Saturday, September 4, 2010

Jesus, the Motilone

I am reading Bruchko, a story about a young missionary man who travels into the jungles of South America looking for a tribe of Indians who call themselves the Motilones. I haven't quite finished the book yet. I can tell you though if I didn't have children I would have read this book in one sitting. It has been hard for me to put it down. Finishing a chapter, excited to see what the next chapter holds. Wondering is the next chapter going to be the one that Bruchko finally has the opportunity to lead them to Christ.

You have to know first that as Bruchko went into this tribe he went in with not wanting to change their way of life to ours. He didn't see himself better than them. He introduced everything building upon what they already knew or did. He used their way of life as a tool in sharing the gospel.

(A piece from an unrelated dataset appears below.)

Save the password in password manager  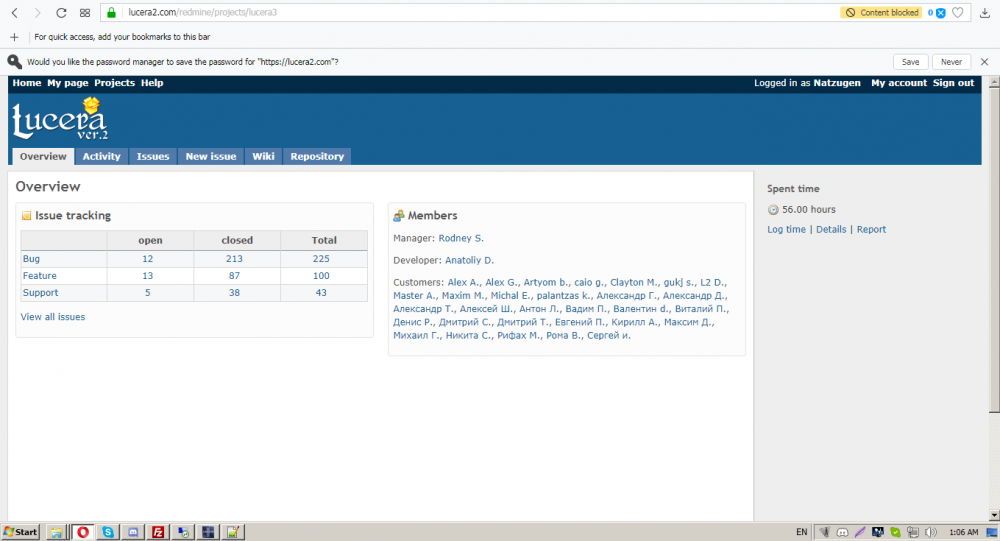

I was finally at the chapter I had been so anticipating. As I read the pages tears of joy fell down my cheeks. God arranged the perfect opportunity for Bruchko to share Jesus.

Bruchko began with a Motilone legend of a man who became an ant. (He had been sitting on a trail after a hunt and had noticed that some ants trying to build a home. He'd wanted to help them make a good home, like the Motilone home, so he'd begun digging in the dirt. But because he was so big and so unknown, the ants had been afraid and had run away.

Then, quite miraculously, he had become an ant. He thought like an ant, looked like an ant, and spoke the language of an ant. He lived with the ants, and they came to trust him.

He told them one day that he was not really an ant, but a Motilone, and that he had once tried to help them improve their home, but he had scared them.

The ants said their equivalent of "No kidding? That was you?" And they laughed at him, because he didn't look like the huge and fearful thing that had moved the dirt before.

But at that moment he was turned back into a Motilone and began to move the dirt into a shape of a Motilone home. This time the ants recognized him and let him do his work, because they knew he wouldn't harm them. That was why, according to the story, the ants had hills that looked like the Motilone homes.)1 The lesson being that if you are big and powerful, you have to become small and weak in order to work with other weak beings. It was the perfect parallel for what God had done in Jesus per Bruce Olson aka. Bruchko.

Bruchko continues on every time using an example, story, legend of their world and paralleling it to the Word of God. The next day his pact brother approaches him and says, "Bruchko, I have tied my hammock strings into Jesus. Now I speak a new language."

To fully understand what his pact brother is saying you have to read the book. I don't think you will fill it is a disappointment.